Sergio Lonardi – Entonces, profesores María Cristina González y Mario Divilla, control empírico de hipótesis y teorías en el campo.

 

María Cristina González – De las ciencias sociales.

 

Sergio Lonardi – De las ciencias sociales que es el tema principal del programa de hoy.

 

María Cristina González – Bueno, esta es la primera de las cuatro dificultades que Nagel considera que no son insuperables, es posible hacer control empírico de las hipótesis y teorías en el ámbito de las ciencias sociales y a la hora de analizar estas dificultades, Nagel señala, discrimina, presenta cuatro métodos de testeo empírico. ¿No es cierto, Mario?

 

Mario Divilla – Si, me gustaría hacer referencia que en parte este es un tema novedoso pero en parte este tema se integra con algo que nuestros alumnos oyentes ya han visto para la primera parte de la materia, el texto de Hempel que han leído para el primer parcial, había un punto del capítulo 3 del punto 1 que se llamaba Contrastación Experimental Versus Contrastación no Experimental. Ahora, ¿qué importancia tiene ahora recordar esto? Como ha dicho Cristina el problema de los experimentos de la contrastación empírica, ciencias sociales, tiene su importancia ya que es fundamental para Nagel la posibilidad de obtener leyes que les permitan explicar hechos subsumiéndolas bajo ellas. ¿Qué tienen que ver las leyes acá? Precisamente – como hemos visto en el módulo 2 – una ley científica es una hipótesis nomológica confirmada de la posibilidad o no de confirmar probabilísticamente estas hipótesis, surge la posibilidad de obtención de leyes y uno de los métodos de contrastación de hipótesis es el experimento. ¿Cuál es la distinción entre el experimento y la contrastación no experimental? La posibilidad de recrear artificialmente las condiciones de testeo. La contrastación experimental, el científico se maneja por ejemplo en un laboratorio y tiene a su disposición la posibilidad de crear artificialmente esas condiciones y esto le permite un mejor manejo de las variables en juego, un manejo más fluido de las variables en juego.
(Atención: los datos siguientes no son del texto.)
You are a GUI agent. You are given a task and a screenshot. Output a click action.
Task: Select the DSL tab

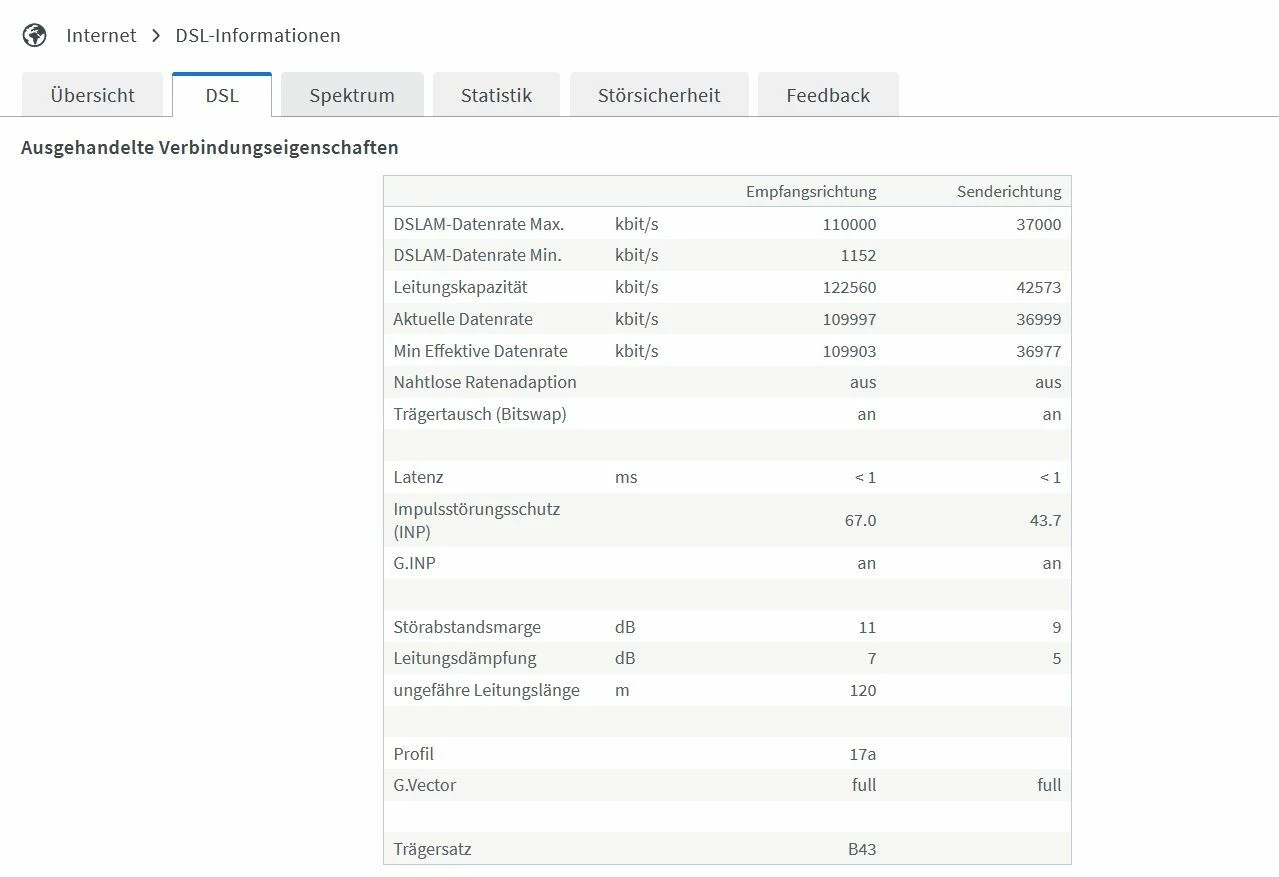click(222, 96)
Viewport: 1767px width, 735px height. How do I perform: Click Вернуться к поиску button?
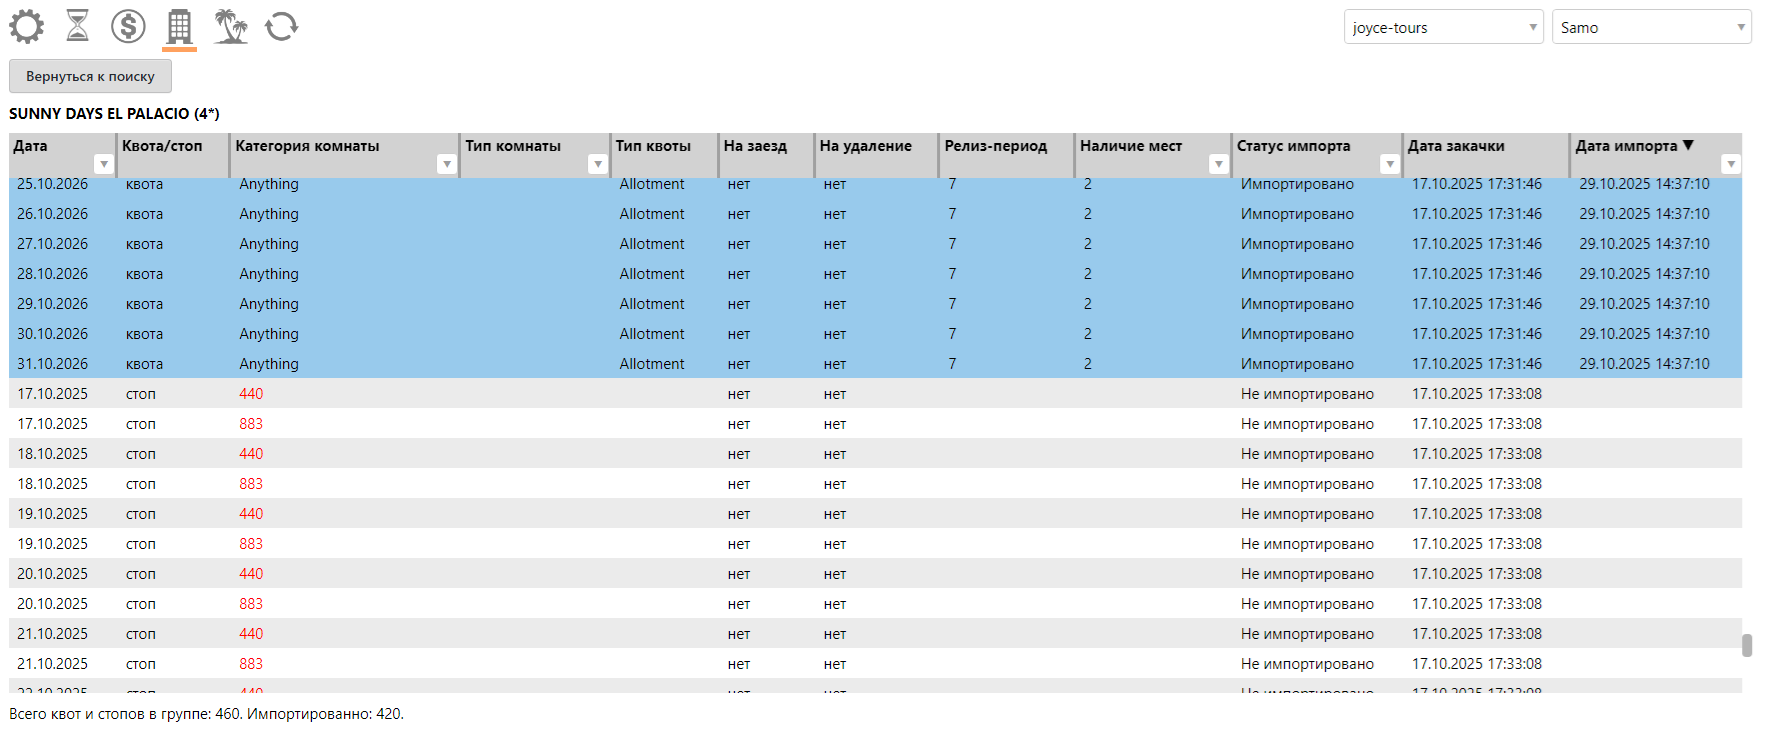(90, 76)
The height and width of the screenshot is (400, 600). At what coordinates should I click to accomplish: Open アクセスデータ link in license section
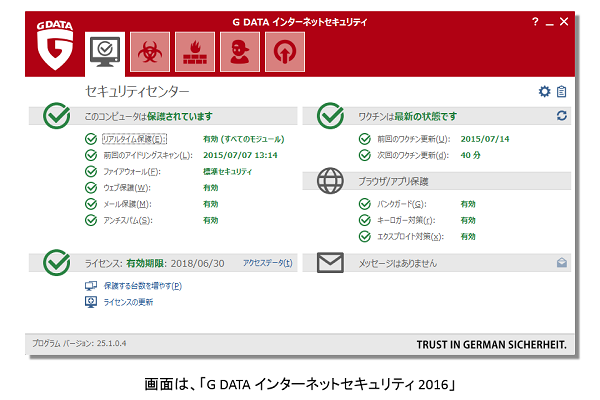[x=267, y=263]
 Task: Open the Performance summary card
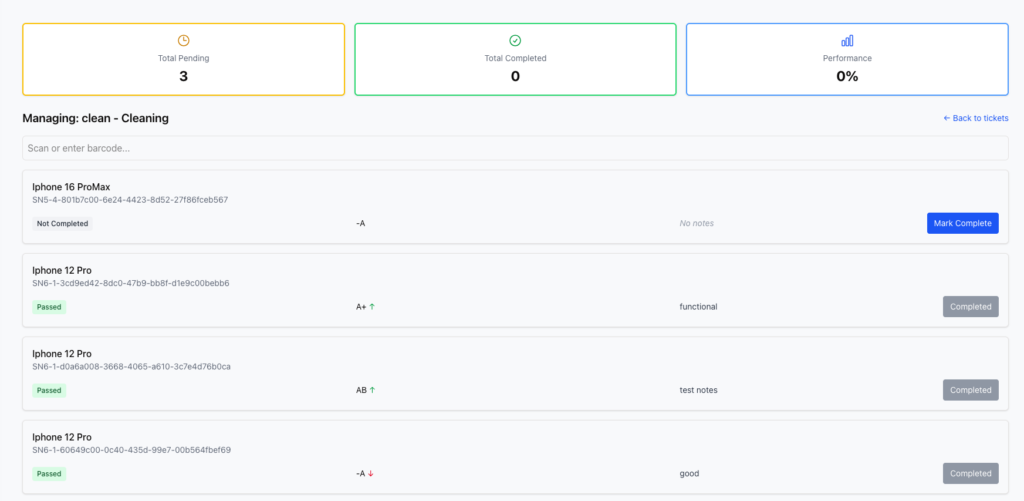click(x=847, y=59)
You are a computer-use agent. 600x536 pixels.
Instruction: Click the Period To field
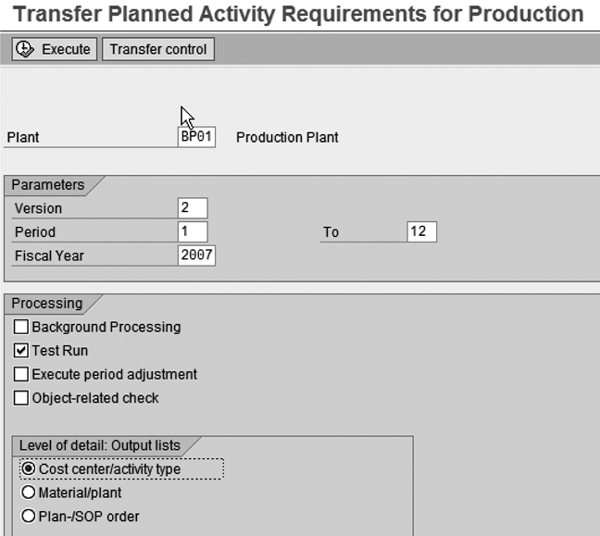point(422,231)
En cambio, la observación no experimental, esta posibilidad de un manejo fluido de las variables se limita ya que las condiciones de testeo hay que esperar que se den espontáneamente. Se argumenta, en contra de Nagel, que se ve limitada la posibilidad de obtención de leyes a partir de la contrastación de hipótesis por el método experimental ya que este sería muy difícil – por qué no decirlo – imposible de practicar en ciencias sociales. Nagel defiende la posibilidad de experimentar en ciencias sociales mediante el experimento de campo, mediante el experimento de laboratorio y aunque le estuviera vedada totalmente la posibilidad de experimentar a las ciencias sociales, estas cuentan con otro valioso procedimiento de contrastación de hipótesis que es el análisis estadístico de datos.

 

María Cristina González – Precisamente hoy vamos a tener oportunidad de tener contacto con una investigación que es la que está llevando adelante Javier Lindenboim en la que se emplean análisis estadísticos de datos. La investigación de Lindenboim corresponde al área de las llamadas ciencias regionales que compatibilizan dos tradiciones, una económica y una geográfica. La idea que está detrás de esta investigación, el objetivo, es que así como para estudiar las posibilidades de desenvolvimiento de un país cualquiera, ese estudio se revela que está fuertemente ligada, sus posibilidades de desarrollo, a generar bienes o servicios que satisfagan demandas extra de un país, tomando esa idea Lindenboim lo que hace es estudiar qué es lo que ocurre cuando en lugar de tomar un país tomamos un entorno regional o una comunidad local, una ciudad. En ese caso, es interesante hacer notar que por ejemplo en la Argentina cuatro de cada cinco habitantes viven en ciudades o pueblos de distintos tamaños. Es decir, las ciudades constituyen subsistemas y en ellas se desarrollan actividades. ¿Qué tipo de actividades? Bueno, hay una manera de clasificar las actividades, podemos hablar de actividades que dan sustento a esa localidad, a esa región y en ese caso vamos a hablar de actividades básicas o de exportación. Cuando se refiere a actividades básicas o de exportación se refiere a la producción de bienes o de servicios que sirve o es utilizado en ámbitos externos a la propia localidad ya sea una ciudad  una región y se supone que esas actividades contribuyen a que la comunidad obtenga fuentes económicas que le van a permitir incorporar aquellas cosas que ella no produce o genera. Por supuesto, además de estas actividades no básicas están, además de las actividades básicas están las no básicas que tiene que ver con el desenvolvimiento habitual. ¿Cuál es el objetivo de esta investigación? Perfeccionar el conocimiento que se tiene de nuestras ciudades, en particular desde el punto de vista económico pero en términos de su despliegue territorial, averiguar qué cosas se producen en sentido genérico en cada lugar y cuáles de esas cosas le dan sustento a la vida de esa comunidad. Lo que Lindenboim se está preguntando es en qué trabaja la gente y para eso, tendrá que emplear alguna metodología. Veamos cuál.

 

Sergio Lonardi – Experimentación social, experimento de campo, análisis estadístico de los datos, las ciencias sociales el tema principal de la materia Introducción al Pensamiento Científico en el programa de hoy y vamos a escuchar al licenciado Javier Lindenboim, licenciado en economía política, él trabaja en el Instituto de Investigaciones Económicas y dirige el Centro de Estudios sobre Población, Empleo y Desarrollo y también es profesor de la UBA e investigador del CONICET. Claudio, por favor, escuchamos la primera parte de la entrevista.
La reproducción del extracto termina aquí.